**The problem:**
Give back, exactly as written, the lines from the first line of the data below through the line with "About Elevate (396, 1818)", and omit the pictures.

::: Source data

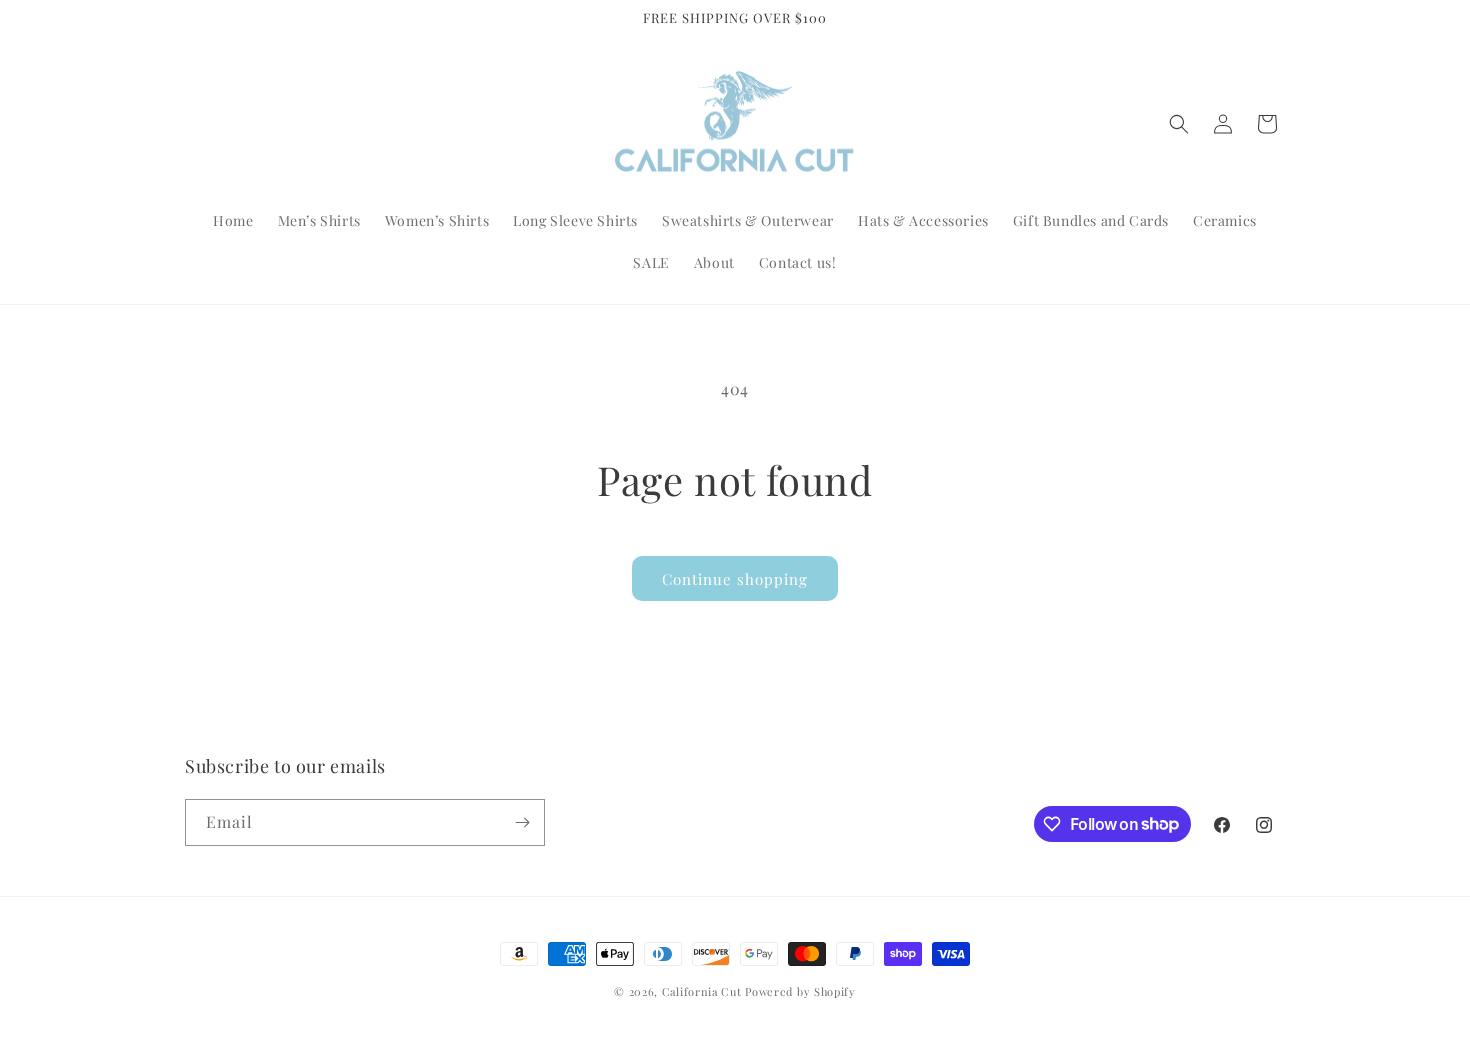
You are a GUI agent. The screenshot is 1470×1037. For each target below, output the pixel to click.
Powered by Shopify (800, 991)
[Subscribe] (522, 822)
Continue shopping (735, 579)
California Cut (704, 991)
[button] (1179, 124)
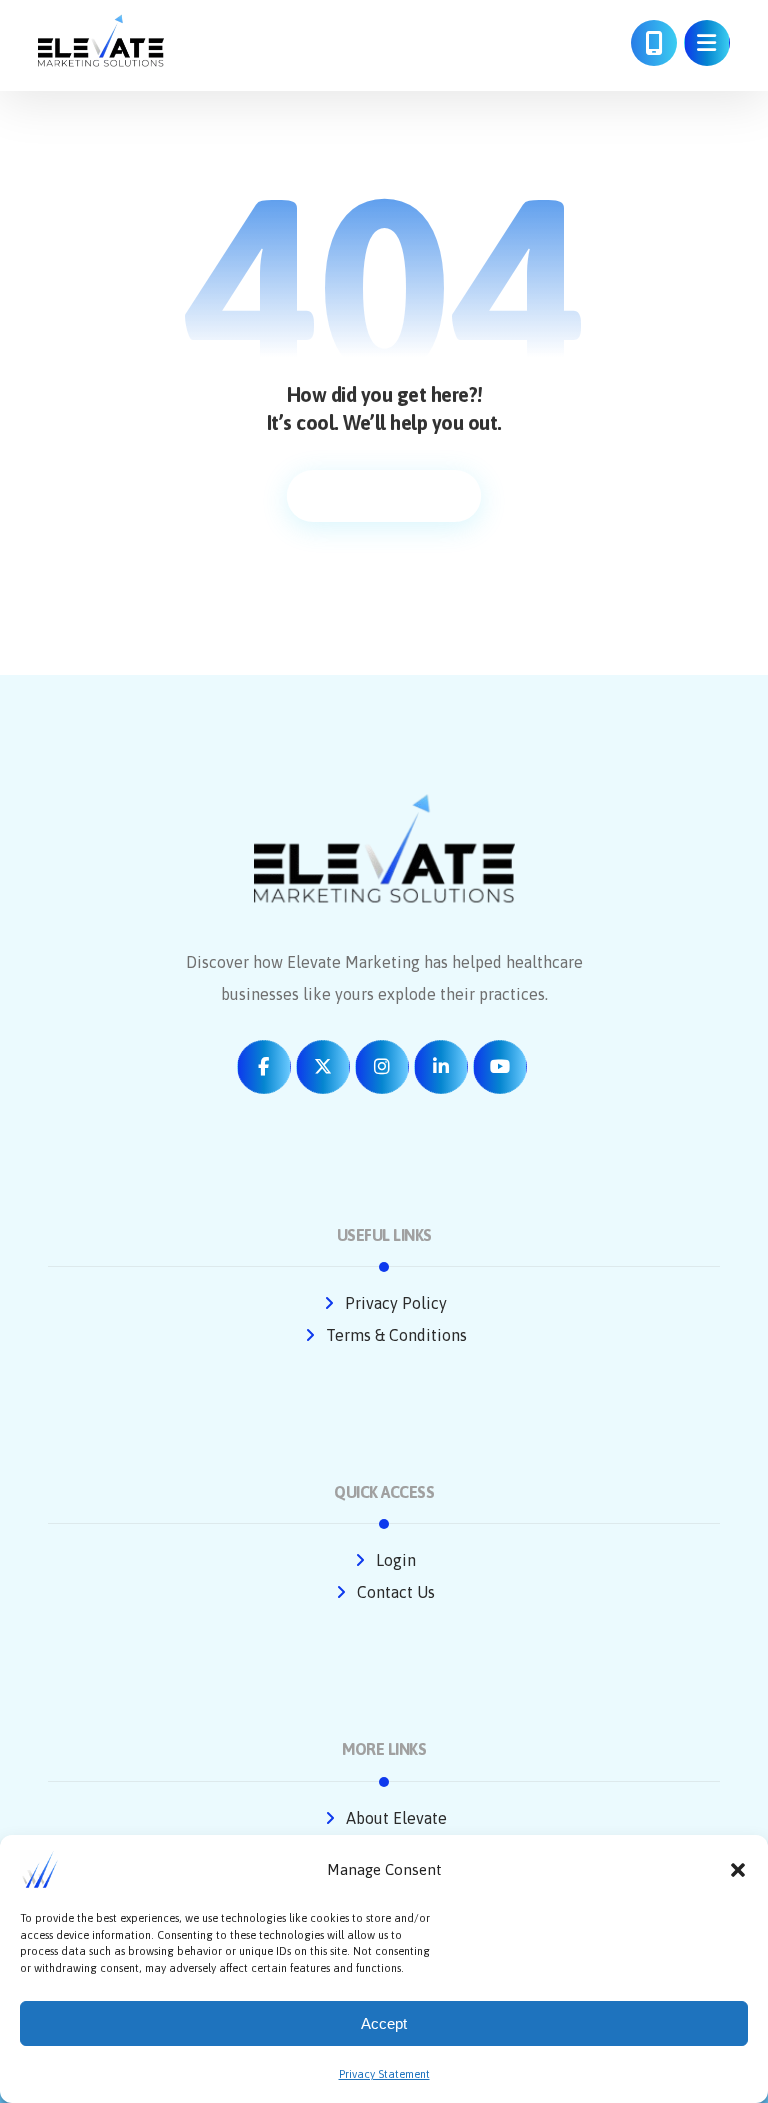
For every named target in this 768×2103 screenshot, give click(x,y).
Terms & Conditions (396, 1335)
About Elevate (396, 1818)
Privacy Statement (384, 2074)
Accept (384, 2023)
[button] (738, 1870)
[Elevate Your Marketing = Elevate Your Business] (101, 41)
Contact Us (396, 1592)
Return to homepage (384, 496)
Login (396, 1560)
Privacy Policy (396, 1303)
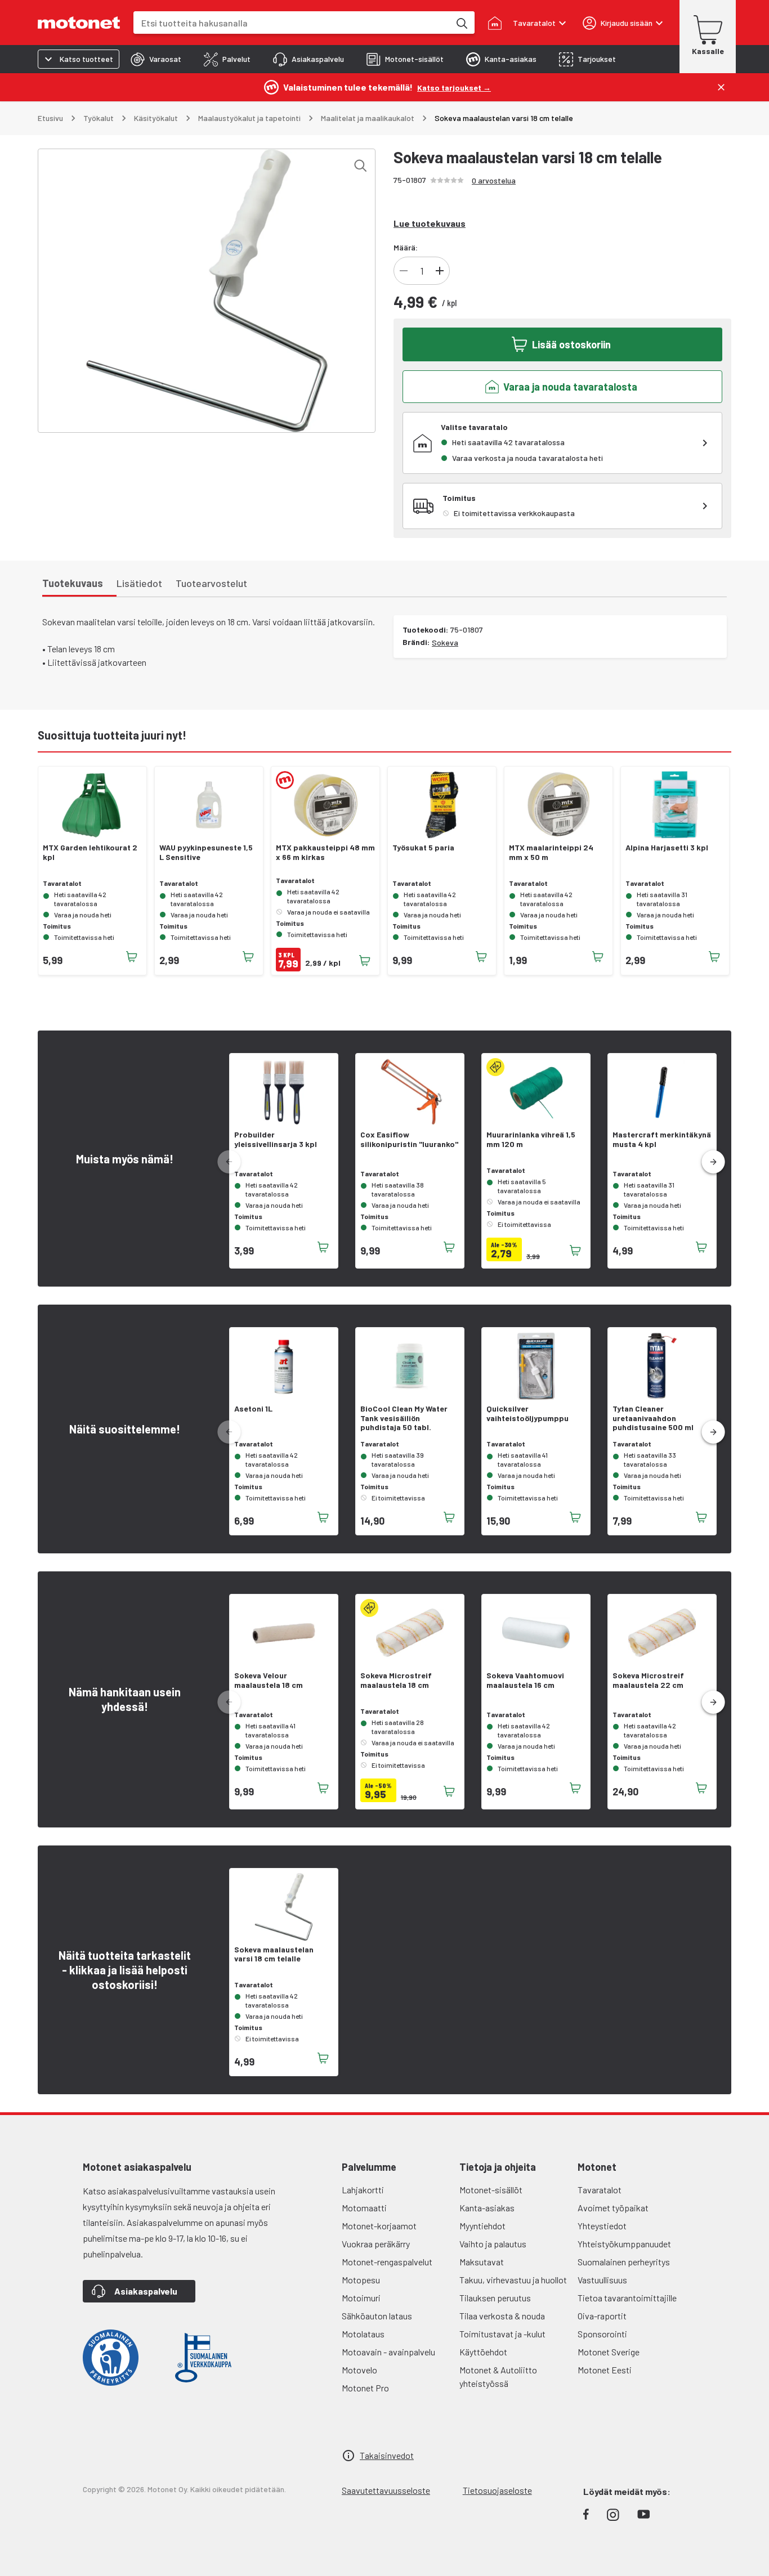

::::::

**Result of this task:**
You are a GUI agent. The screenshot is 1470×1037. For each target below, output the pixel to click.
Powered by Shopify (800, 991)
[Subscribe] (522, 822)
Continue shopping (735, 579)
California Cut (704, 991)
[button] (1179, 124)
For every named target in this 768×2103 screenshot, give click(x,y).
Terms & Conditions (396, 1335)
About Elevate (396, 1818)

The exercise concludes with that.